About this task:
The line with "1456x785 pixels." starts the range, and the last line of the listing ends it. Retype that range exactly, without pictures.
[Opening Records shown section]
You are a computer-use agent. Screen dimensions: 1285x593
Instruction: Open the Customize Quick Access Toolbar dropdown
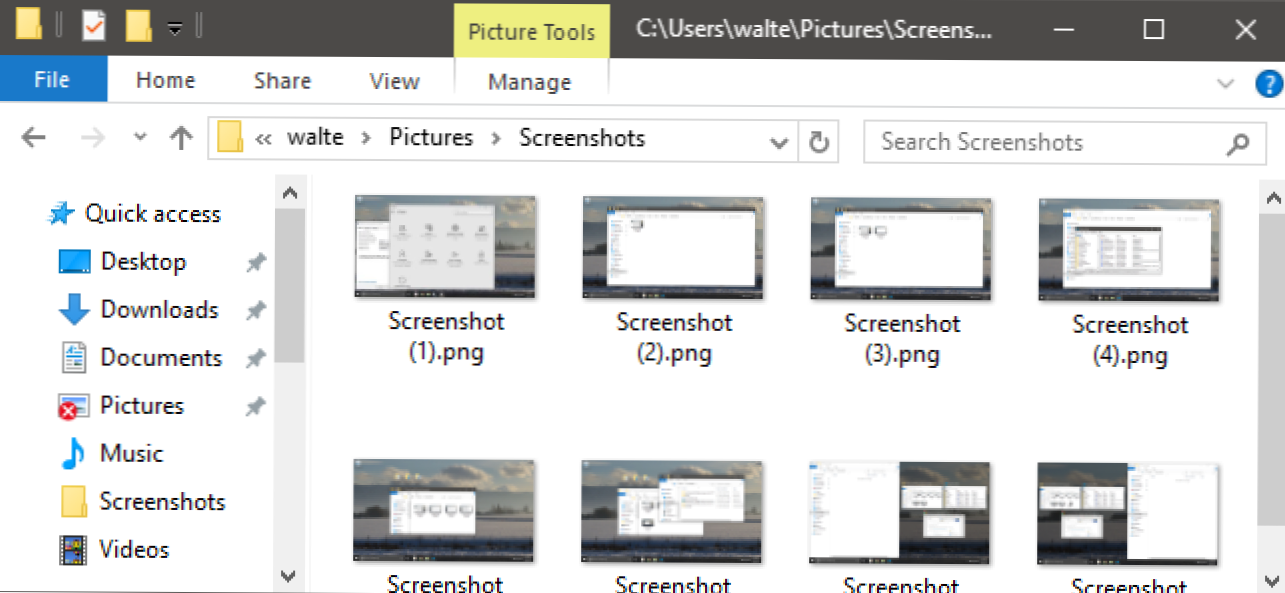175,29
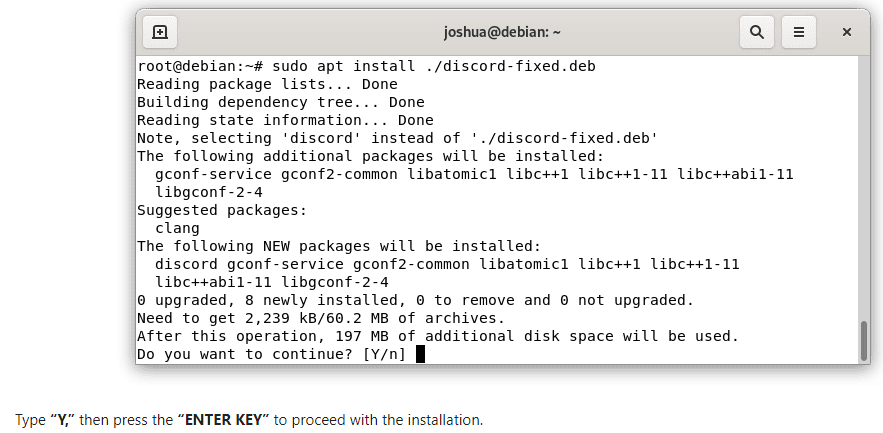Click the joshua@debian window title

(502, 32)
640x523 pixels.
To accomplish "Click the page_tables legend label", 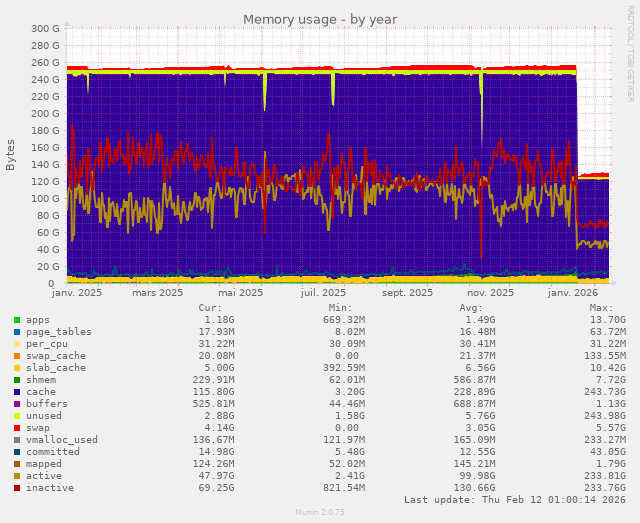I will [x=58, y=332].
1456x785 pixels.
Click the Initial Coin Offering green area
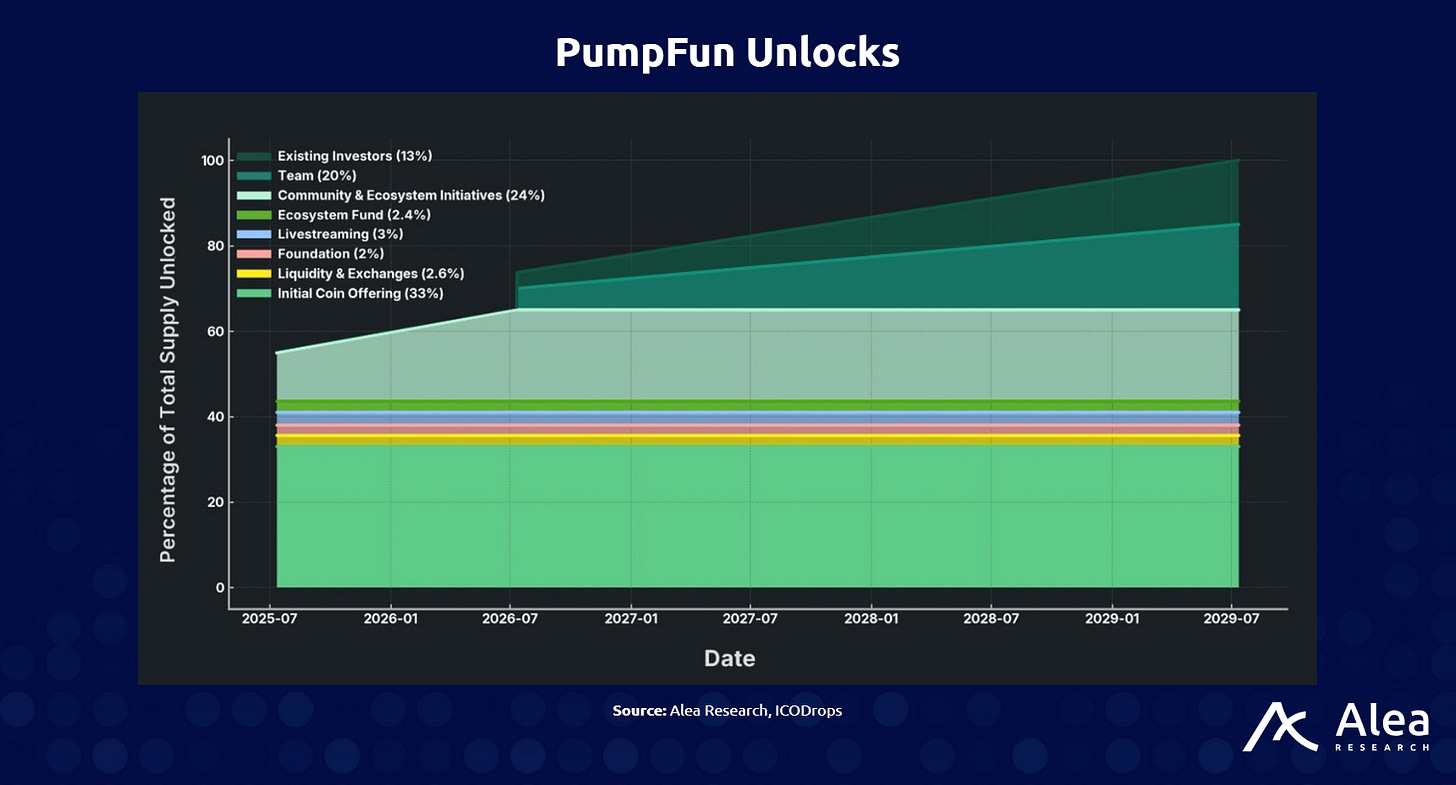point(757,515)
[Closing Records shown section]
Response area:
1456x785 pixels.
Click the Initial Coin Offering green area
point(757,515)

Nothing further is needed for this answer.